## [Activity]
Output, without alteration, the first line of the entries and each line after it, stopping with the line that contains "Task: Click the Output port of Hello World_1".

## [Stored entries]

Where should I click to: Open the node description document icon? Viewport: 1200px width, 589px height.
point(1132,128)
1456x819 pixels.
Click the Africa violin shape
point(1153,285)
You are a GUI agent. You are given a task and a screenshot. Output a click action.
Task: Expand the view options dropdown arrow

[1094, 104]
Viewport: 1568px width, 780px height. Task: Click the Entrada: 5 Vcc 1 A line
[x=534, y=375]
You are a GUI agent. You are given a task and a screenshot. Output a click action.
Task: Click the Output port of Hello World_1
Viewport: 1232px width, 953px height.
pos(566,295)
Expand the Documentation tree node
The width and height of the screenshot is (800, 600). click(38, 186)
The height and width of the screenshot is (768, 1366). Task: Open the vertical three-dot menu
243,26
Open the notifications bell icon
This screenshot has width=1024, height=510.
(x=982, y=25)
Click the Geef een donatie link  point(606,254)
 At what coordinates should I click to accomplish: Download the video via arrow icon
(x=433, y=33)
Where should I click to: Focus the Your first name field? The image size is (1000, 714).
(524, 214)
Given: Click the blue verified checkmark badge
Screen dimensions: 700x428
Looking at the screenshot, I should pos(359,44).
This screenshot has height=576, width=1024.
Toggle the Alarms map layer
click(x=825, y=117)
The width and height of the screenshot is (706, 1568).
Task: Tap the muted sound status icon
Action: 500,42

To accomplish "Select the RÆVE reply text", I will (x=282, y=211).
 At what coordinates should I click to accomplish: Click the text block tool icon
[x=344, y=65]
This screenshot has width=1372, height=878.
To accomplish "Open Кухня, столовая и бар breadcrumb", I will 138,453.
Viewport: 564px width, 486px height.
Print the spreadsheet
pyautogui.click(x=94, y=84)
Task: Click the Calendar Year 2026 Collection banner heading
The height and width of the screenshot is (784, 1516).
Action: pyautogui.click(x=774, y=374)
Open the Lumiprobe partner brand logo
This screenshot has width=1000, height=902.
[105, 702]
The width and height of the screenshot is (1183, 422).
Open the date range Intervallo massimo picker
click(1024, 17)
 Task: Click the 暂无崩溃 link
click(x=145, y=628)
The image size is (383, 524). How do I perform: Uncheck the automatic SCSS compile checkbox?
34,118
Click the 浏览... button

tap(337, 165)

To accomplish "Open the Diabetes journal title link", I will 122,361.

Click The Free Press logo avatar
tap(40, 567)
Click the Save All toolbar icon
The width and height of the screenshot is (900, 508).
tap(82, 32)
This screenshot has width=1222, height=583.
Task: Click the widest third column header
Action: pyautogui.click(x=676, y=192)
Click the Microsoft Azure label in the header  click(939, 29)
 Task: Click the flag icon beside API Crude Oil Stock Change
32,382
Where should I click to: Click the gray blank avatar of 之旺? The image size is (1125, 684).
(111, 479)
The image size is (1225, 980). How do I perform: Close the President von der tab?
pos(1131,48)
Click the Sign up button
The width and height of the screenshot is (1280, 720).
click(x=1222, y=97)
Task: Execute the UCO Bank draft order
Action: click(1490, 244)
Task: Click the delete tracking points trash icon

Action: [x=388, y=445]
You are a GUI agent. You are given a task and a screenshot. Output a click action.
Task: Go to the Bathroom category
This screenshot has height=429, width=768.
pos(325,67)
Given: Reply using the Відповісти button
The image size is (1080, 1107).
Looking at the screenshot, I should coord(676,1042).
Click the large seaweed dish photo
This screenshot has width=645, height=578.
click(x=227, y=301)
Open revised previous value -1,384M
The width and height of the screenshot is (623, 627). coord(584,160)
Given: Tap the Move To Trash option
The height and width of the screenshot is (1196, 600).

## [Result of this task]
Where should I click to: Open the node description document icon? Viewport: 1200px width, 589px height.
point(1132,128)
1456x819 pixels.
Click the Africa violin shape
point(1153,285)
You are a GUI agent. You are given a task and a screenshot. Output a click action.
Task: Expand the view options dropdown arrow

[1094, 104]
Viewport: 1568px width, 780px height. Task: Click the Entrada: 5 Vcc 1 A line
[x=534, y=375]
You are a GUI agent. You are given a task and a screenshot. Output a click action.
Task: Click the Output port of Hello World_1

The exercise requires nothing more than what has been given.